Watching what is changing, understanding the signals
As we, Nigerians, enter the new year 2026, the reality of the new environment will begin to dawn on us. In a year with the economy in flux, making sense of the changes will be critical to knowing what to do and how. To survive the barrage of changes coming, the average citizen would need to see beyond what is said and make sense of the signals arising from speeches.
Already, we have a contradiction of sorts at the heart of its economy. Major macroeconomic indicators are beginning to improve, as we have seen in the past quarters. Notable among these is inflation, which eased from a high of 34.8 per cent in December 2024 and beat the government’s target of 15 per cent by November. The exchange rate or the value of the naira has also stabilised. Yet, financial strain on households and companies remains.
Many have mistaken this phenomenon for a paradox or a contradiction. It is not. Rather, it reflects the changes going on in the economy. It is an inevitable outcome of an economy adjusting to tighter monetary conditions, ongoing fiscal reforms, and structural constraints. All this is happening at the same time.
This reality highlights the significance of President Bola Tinubu declaration in his budget 2026 presentation, of the coming “reset” in the economy. It is a policy narrative that emphasizes “reset” as imperative in restoring credibility, rebalancing public finances, and correcting distortions built up over the years. According to the president, Nigeria is set for “a reset, a very hard one”. That came with a sound of force and determination. Yet, resets are rarely painless, in both the short and long terms. In the short term, resets compress demand, raise the cost of adjustment, and expose institutional limits. The result is an economy that appears more stable on paper but is quite restrictive. For it to achieve the intended purpose, the reset must be anchored on policy coordination and coherence that give clear signals as a guide for everyone.

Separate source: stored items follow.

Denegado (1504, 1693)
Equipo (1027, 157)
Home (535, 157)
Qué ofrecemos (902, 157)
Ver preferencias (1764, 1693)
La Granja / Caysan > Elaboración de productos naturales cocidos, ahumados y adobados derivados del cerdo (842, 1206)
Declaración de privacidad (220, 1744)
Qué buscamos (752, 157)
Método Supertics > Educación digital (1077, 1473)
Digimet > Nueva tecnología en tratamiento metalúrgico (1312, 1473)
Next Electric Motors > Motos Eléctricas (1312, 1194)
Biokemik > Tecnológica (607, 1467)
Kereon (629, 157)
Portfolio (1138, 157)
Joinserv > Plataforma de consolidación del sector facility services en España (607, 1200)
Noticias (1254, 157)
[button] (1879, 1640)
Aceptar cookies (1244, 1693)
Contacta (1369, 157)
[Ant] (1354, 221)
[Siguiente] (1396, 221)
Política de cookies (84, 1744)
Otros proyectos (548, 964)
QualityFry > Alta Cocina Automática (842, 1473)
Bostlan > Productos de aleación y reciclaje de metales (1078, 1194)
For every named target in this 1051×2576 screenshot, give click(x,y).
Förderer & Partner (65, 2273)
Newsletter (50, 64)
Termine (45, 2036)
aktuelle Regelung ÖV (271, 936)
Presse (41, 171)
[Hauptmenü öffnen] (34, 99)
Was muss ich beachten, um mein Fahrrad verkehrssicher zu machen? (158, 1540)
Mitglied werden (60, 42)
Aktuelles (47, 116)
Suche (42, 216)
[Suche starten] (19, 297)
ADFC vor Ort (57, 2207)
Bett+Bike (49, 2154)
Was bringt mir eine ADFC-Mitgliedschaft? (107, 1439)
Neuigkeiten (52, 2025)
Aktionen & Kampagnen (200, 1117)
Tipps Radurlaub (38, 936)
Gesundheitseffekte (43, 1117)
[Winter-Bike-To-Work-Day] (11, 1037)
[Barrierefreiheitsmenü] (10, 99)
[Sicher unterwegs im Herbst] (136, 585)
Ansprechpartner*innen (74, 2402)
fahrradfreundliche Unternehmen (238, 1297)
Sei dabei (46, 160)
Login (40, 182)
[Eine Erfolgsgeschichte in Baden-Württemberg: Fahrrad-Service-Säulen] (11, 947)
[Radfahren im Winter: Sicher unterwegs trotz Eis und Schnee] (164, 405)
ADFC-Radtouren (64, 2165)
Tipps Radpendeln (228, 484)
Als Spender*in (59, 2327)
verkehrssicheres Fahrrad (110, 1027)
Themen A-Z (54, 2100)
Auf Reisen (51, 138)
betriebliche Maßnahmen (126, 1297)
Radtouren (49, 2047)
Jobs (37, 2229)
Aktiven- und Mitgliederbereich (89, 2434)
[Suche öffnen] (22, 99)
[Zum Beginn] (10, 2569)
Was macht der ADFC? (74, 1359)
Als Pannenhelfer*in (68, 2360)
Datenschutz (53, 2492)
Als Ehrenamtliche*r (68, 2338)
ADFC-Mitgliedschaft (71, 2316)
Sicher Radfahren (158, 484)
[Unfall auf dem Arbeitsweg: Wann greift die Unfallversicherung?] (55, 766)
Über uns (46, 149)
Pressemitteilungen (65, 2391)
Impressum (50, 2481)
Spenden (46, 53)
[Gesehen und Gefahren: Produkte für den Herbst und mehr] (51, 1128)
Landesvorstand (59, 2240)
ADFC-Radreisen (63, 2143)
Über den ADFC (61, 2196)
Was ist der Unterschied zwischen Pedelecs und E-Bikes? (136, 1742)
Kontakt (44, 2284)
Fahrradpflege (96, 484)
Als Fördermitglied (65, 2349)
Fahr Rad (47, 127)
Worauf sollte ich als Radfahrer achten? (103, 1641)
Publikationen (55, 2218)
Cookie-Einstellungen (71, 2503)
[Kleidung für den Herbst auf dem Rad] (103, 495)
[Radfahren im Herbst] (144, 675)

Therefore, to understand Nigeria’s economic direction in 2026, you must probe beyond whether indicators are rising or falling. Instead, you would need to focus on what policy signals the changes are conveying to you, whether as households or companies that must grapple with the emerging realities in the economy.
Some of the areas to watch out for these signals include the disinflationary trend that began early last year. Yet, while this has lasted, the monetary authorities have stuck to their restrictive postures. From 34.8 per cent in December 2024, inflation eased to 14.45 in November. Yet for the same period, CBN’s MPR has fallen only by 0.50 per cent or 50 basis points from 27.5 per cent to its current level of 27 per cent. In other words, interest rates, or the cost of funds, have remained high, liquidity conditions have been constrained, and credit growth has been subdued. The truth is that this configuration is a signal and tells us what the authorities wish to achieve.
Retaining high interest rates in the face of falling inflation raises the real cost of funds. Who does this hurt? It hurts businesses because it means higher hurdle rates for investment evaluations. It could lead to rejecting projects that, under lower interest costs, would have been acceptable. Consequently, some projects that otherwise would move to commencement stages could remain on the shelves for long periods. This could constrain expansion in the real sector as more project proposals fail the acceptability hurdles.
Interestingly, CBN in its December 2025 Business Expectations Survey Report found that high interest rates and high taxes were among the five major constraints that face businesses in the country. The other three were insecurity, multiple taxes, and insufficient power. Clearly, then, if interest costs constitute a constraint on businesses, the longer the authorities maintain high rates, the longer businesses will be held back. This will be so, no matter the optimism expressed by the business community.
The authorities appear more concerned with anchoring expectations and avoiding a premature easing that could reignite inflation or destabilise the exchange rate. In essence, therefore, what they seek is to reassure markets of stability. But that is stability that comes at the cost of real relief for the real economy.
Who are the beneficiaries of the current macroeconomic configuration? They are savers and holders of financial assets, as well as policymakers who seek credibility and stability. However, the losers include the small and medium-sized enterprises, which cannot bear the high costs of funding. For such small firms, the rate of interest is much higher than the 27 per cent MPR, with effective rates being as high as 40 per cent.
Overall, the current position is not a neutral policy stance. It is CBN’s deliberate choice to accept slower activity now in exchange for perceived stability later. For how long will this subsist?